Items from a data source
------

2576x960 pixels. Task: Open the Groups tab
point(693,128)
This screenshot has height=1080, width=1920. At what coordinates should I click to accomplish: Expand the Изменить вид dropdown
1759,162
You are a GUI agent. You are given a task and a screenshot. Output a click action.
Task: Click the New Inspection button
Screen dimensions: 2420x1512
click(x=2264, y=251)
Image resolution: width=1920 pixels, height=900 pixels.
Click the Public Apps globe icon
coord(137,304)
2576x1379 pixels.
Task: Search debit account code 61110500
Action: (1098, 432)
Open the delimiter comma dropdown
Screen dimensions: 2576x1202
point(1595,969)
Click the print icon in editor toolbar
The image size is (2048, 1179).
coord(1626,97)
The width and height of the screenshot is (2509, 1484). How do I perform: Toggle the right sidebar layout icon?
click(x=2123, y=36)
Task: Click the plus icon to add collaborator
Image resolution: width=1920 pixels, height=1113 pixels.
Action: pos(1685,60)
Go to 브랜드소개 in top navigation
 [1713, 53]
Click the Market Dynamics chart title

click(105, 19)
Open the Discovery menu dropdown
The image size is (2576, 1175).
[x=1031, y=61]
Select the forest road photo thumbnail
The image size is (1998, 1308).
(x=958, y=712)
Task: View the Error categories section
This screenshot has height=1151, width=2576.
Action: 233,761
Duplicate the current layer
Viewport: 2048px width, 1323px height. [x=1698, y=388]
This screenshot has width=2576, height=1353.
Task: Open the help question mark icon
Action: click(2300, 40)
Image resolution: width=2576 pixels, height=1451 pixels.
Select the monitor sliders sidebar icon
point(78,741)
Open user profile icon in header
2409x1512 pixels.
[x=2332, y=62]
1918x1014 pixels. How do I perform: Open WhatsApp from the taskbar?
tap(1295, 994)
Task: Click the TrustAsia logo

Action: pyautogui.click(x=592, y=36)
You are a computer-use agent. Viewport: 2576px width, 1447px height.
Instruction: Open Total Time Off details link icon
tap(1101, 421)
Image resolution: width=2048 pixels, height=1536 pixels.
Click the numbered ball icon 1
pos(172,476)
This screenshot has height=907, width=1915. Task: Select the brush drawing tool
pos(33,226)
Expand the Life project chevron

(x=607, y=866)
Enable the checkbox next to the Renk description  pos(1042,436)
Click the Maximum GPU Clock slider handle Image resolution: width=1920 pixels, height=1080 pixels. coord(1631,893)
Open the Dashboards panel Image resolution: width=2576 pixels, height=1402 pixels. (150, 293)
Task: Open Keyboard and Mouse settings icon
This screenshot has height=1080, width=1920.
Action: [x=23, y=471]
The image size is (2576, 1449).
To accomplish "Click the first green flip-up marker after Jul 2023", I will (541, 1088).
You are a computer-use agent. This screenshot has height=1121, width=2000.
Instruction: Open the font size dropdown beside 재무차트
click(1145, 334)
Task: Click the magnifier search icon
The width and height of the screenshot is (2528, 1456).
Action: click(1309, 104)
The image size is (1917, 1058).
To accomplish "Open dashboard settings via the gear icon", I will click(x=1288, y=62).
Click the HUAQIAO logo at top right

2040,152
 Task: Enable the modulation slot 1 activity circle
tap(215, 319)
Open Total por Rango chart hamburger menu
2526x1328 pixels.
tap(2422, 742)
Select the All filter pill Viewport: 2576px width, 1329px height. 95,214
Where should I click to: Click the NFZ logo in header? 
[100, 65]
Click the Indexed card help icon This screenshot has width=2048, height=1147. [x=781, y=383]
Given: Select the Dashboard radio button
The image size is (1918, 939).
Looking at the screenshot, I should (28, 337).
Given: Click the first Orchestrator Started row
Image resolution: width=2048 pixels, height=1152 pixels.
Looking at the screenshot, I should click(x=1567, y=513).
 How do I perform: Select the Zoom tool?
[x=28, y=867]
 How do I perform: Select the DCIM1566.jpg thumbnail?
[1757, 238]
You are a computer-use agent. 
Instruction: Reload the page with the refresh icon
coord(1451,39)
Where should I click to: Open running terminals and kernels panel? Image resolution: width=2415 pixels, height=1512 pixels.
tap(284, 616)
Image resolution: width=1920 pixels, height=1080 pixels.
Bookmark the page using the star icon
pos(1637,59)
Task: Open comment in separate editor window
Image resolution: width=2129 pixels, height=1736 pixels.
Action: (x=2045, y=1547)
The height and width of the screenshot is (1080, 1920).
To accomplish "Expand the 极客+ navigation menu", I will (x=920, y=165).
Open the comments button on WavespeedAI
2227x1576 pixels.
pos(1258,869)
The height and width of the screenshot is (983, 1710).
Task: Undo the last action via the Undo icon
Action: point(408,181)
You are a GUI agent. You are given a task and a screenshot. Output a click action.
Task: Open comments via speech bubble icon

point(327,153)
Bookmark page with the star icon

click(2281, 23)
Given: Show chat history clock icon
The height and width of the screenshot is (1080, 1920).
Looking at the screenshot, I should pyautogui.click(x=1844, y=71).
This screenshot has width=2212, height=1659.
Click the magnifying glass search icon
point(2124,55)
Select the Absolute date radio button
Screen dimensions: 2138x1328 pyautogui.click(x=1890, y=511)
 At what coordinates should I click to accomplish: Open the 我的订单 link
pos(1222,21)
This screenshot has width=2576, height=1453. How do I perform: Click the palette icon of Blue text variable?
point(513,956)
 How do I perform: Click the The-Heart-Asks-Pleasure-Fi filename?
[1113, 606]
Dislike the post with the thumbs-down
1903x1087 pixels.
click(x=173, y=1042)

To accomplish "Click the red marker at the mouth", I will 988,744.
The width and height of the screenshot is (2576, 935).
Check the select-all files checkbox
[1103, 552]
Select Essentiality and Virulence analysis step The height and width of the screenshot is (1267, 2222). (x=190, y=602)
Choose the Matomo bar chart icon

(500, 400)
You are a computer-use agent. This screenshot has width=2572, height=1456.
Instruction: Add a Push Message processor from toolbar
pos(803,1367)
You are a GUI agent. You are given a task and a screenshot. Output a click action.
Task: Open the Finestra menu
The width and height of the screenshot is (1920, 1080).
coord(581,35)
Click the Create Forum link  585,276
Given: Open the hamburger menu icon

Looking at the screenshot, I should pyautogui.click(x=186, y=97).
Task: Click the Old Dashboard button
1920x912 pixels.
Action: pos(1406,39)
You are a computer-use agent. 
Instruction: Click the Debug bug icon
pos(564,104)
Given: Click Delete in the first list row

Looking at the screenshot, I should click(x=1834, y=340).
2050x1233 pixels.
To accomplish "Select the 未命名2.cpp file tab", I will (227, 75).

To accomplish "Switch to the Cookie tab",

------

** What the task requires **
This exercise requires an exact copy of all the records.

** Answer to this task **
2576x960 pixels. Task: Open the Groups tab
point(693,128)
This screenshot has height=1080, width=1920. At what coordinates should I click to accomplish: Expand the Изменить вид dropdown
1759,162
You are a GUI agent. You are given a task and a screenshot. Output a click action.
Task: Click the New Inspection button
Screen dimensions: 2420x1512
click(x=2264, y=251)
Image resolution: width=1920 pixels, height=900 pixels.
Click the Public Apps globe icon
coord(137,304)
2576x1379 pixels.
Task: Search debit account code 61110500
Action: (1098, 432)
Open the delimiter comma dropdown
Screen dimensions: 2576x1202
point(1595,969)
Click the print icon in editor toolbar
The image size is (2048, 1179).
coord(1626,97)
The width and height of the screenshot is (2509, 1484). How do I perform: Toggle the right sidebar layout icon?
click(x=2123, y=36)
Task: Click the plus icon to add collaborator
Image resolution: width=1920 pixels, height=1113 pixels.
Action: pos(1685,60)
Go to 브랜드소개 in top navigation
 [1713, 53]
Click the Market Dynamics chart title

click(105, 19)
Open the Discovery menu dropdown
The image size is (2576, 1175).
[x=1031, y=61]
Select the forest road photo thumbnail
The image size is (1998, 1308).
(x=958, y=712)
Task: View the Error categories section
This screenshot has height=1151, width=2576.
Action: 233,761
Duplicate the current layer
Viewport: 2048px width, 1323px height. [x=1698, y=388]
This screenshot has width=2576, height=1353.
Task: Open the help question mark icon
Action: click(2300, 40)
Image resolution: width=2576 pixels, height=1451 pixels.
Select the monitor sliders sidebar icon
point(78,741)
Open user profile icon in header
2409x1512 pixels.
[x=2332, y=62]
1918x1014 pixels. How do I perform: Open WhatsApp from the taskbar?
tap(1295, 994)
Task: Click the TrustAsia logo

Action: pyautogui.click(x=592, y=36)
You are a computer-use agent. Viewport: 2576px width, 1447px height.
Instruction: Open Total Time Off details link icon
tap(1101, 421)
Image resolution: width=2048 pixels, height=1536 pixels.
Click the numbered ball icon 1
pos(172,476)
This screenshot has height=907, width=1915. Task: Select the brush drawing tool
pos(33,226)
Expand the Life project chevron

(x=607, y=866)
Enable the checkbox next to the Renk description  pos(1042,436)
Click the Maximum GPU Clock slider handle Image resolution: width=1920 pixels, height=1080 pixels. coord(1631,893)
Open the Dashboards panel Image resolution: width=2576 pixels, height=1402 pixels. (150, 293)
Task: Open Keyboard and Mouse settings icon
This screenshot has height=1080, width=1920.
Action: [x=23, y=471]
The image size is (2576, 1449).
To accomplish "Click the first green flip-up marker after Jul 2023", I will (541, 1088).
You are a computer-use agent. This screenshot has height=1121, width=2000.
Instruction: Open the font size dropdown beside 재무차트
click(1145, 334)
Task: Click the magnifier search icon
The width and height of the screenshot is (2528, 1456).
Action: click(1309, 104)
The image size is (1917, 1058).
To accomplish "Open dashboard settings via the gear icon", I will click(x=1288, y=62).
Click the HUAQIAO logo at top right

2040,152
 Task: Enable the modulation slot 1 activity circle
tap(215, 319)
Open Total por Rango chart hamburger menu
2526x1328 pixels.
tap(2422, 742)
Select the All filter pill Viewport: 2576px width, 1329px height. 95,214
Where should I click to: Click the NFZ logo in header? 
[100, 65]
Click the Indexed card help icon This screenshot has width=2048, height=1147. [x=781, y=383]
Given: Select the Dashboard radio button
The image size is (1918, 939).
Looking at the screenshot, I should (28, 337).
Given: Click the first Orchestrator Started row
Image resolution: width=2048 pixels, height=1152 pixels.
Looking at the screenshot, I should click(x=1567, y=513).
 How do I perform: Select the Zoom tool?
[x=28, y=867]
 How do I perform: Select the DCIM1566.jpg thumbnail?
[1757, 238]
You are a computer-use agent. 
Instruction: Reload the page with the refresh icon
coord(1451,39)
Where should I click to: Open running terminals and kernels panel? Image resolution: width=2415 pixels, height=1512 pixels.
tap(284, 616)
Image resolution: width=1920 pixels, height=1080 pixels.
Bookmark the page using the star icon
pos(1637,59)
Task: Open comment in separate editor window
Image resolution: width=2129 pixels, height=1736 pixels.
Action: (x=2045, y=1547)
The height and width of the screenshot is (1080, 1920).
To accomplish "Expand the 极客+ navigation menu", I will (x=920, y=165).
Open the comments button on WavespeedAI
2227x1576 pixels.
pos(1258,869)
The height and width of the screenshot is (983, 1710).
Task: Undo the last action via the Undo icon
Action: point(408,181)
You are a GUI agent. You are given a task and a screenshot. Output a click action.
Task: Open comments via speech bubble icon

point(327,153)
Bookmark page with the star icon

click(2281, 23)
Given: Show chat history clock icon
The height and width of the screenshot is (1080, 1920).
Looking at the screenshot, I should pyautogui.click(x=1844, y=71).
This screenshot has width=2212, height=1659.
Click the magnifying glass search icon
point(2124,55)
Select the Absolute date radio button
Screen dimensions: 2138x1328 pyautogui.click(x=1890, y=511)
 At what coordinates should I click to accomplish: Open the 我的订单 link
pos(1222,21)
This screenshot has width=2576, height=1453. How do I perform: Click the palette icon of Blue text variable?
point(513,956)
 How do I perform: Click the The-Heart-Asks-Pleasure-Fi filename?
[1113, 606]
Dislike the post with the thumbs-down
1903x1087 pixels.
click(x=173, y=1042)

To accomplish "Click the red marker at the mouth", I will 988,744.
The width and height of the screenshot is (2576, 935).
Check the select-all files checkbox
[1103, 552]
Select Essentiality and Virulence analysis step The height and width of the screenshot is (1267, 2222). (x=190, y=602)
Choose the Matomo bar chart icon

(500, 400)
You are a computer-use agent. This screenshot has width=2572, height=1456.
Instruction: Add a Push Message processor from toolbar
pos(803,1367)
You are a GUI agent. You are given a task and a screenshot. Output a click action.
Task: Open the Finestra menu
The width and height of the screenshot is (1920, 1080).
coord(581,35)
Click the Create Forum link  585,276
Given: Open the hamburger menu icon

Looking at the screenshot, I should pyautogui.click(x=186, y=97).
Task: Click the Old Dashboard button
1920x912 pixels.
Action: pos(1406,39)
You are a computer-use agent. 
Instruction: Click the Debug bug icon
pos(564,104)
Given: Click Delete in the first list row

Looking at the screenshot, I should click(x=1834, y=340).
2050x1233 pixels.
To accomplish "Select the 未命名2.cpp file tab", I will (227, 75).

To accomplish "Switch to the Cookie tab",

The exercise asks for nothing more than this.